# Description of the task
Copy the part of the thread below that begins at "In the last" and ends after "the dword literal.", substituting "Ghidra" for "IDA Pro".

# Document text
■ ■ ■ ■ ■ ■ ■

In the last two months, I learned basic reverse engineering, assembly, and C. I got a binary from my friend; they asked me to reverse that binary to original source. I used IDA Pro to reverse the binary file, but I have some problem with these instructions below:
mov [esp+230h+var_218], 74654D5Fh
mov [esp+230h+var_214], 754D6C61h
mov [esp+230h+var_210], 6873696Ch
mov [esp+230h+var_20C], 5F61h
I'm try to search the hex but I didn't find any results. Can someone explain?
x86 is little endianness, so in order to read it you start from right to left of the dword literal.
The string is "_MetalMulisha_", fwiw.
To elaborate on Lord Kale XI's answer, x86 is a little endian archiecture. This effectively means that we store the bytes of multi-byte integers backwards, that is, with the least significant byte first. The link I provided gives a pretty good explanation of how this works.
So in these instructions, we first move the integer 74654D5Fh to somewhere in memory. In order, this actually writes the bytes 5F 4D 65 74. Then, we write the integer 754D6C61h to the next four bytes in memory, which writes 61 6C 4D 75, and so on.
After these instructions, the memory contains the following sequence of bytes, each of which can be interpreted as an ASCII character:
0x74654D5F 0x754D6C61 0x6873696C 0x00005F61
| | | |
V V V V
[ var_218 ] [ var_214 ] [ var_210 ] [ var_20C ]
5F 4D 65 74 61 6C 4D 75 6C 69 73 68 61 5F 00 00
'_' 'M' 'e' 't' 'a' 'l' 'M' 'u' 'l' 'i' 's' 'h' 'a' '_' '\0' '\0'
So then, what these instructions are doing is writing the null-terminated string _MetalMulisha_ to memory starting at var_218.

■ ■ ■ ■ ■ ■ ■

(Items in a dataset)

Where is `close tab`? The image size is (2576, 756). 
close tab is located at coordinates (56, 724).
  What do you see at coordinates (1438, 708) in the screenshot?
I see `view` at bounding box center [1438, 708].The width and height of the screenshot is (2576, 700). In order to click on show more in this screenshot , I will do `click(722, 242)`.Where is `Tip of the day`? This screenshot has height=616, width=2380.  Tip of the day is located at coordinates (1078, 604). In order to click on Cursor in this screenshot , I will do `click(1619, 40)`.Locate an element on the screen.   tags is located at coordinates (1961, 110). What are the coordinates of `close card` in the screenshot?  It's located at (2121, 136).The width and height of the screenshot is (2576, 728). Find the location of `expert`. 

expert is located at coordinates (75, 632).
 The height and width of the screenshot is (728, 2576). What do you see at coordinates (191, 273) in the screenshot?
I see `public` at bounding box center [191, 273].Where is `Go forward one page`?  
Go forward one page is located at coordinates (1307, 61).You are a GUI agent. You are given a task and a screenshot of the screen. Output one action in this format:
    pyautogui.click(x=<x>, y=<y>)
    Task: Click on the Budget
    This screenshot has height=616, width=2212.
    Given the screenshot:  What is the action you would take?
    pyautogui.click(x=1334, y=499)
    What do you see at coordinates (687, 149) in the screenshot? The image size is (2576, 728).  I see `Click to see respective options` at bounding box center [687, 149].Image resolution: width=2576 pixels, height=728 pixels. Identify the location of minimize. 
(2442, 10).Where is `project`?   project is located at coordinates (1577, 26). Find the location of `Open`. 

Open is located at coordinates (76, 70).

■ ■ ■ ■ ■ ■ ■

# Response to this task
In the last two months, I learned basic reverse engineering, assembly, and C. I got a binary from my friend; they asked me to reverse that binary to original source. I used Ghidra to reverse the binary file, but I have some problem with these instructions below:
mov [esp+230h+var_218], 74654D5Fh
mov [esp+230h+var_214], 754D6C61h
mov [esp+230h+var_210], 6873696Ch
mov [esp+230h+var_20C], 5F61h
I'm try to search the hex but I didn't find any results. Can someone explain?
x86 is little endianness, so in order to read it you start from right to left of the dword literal.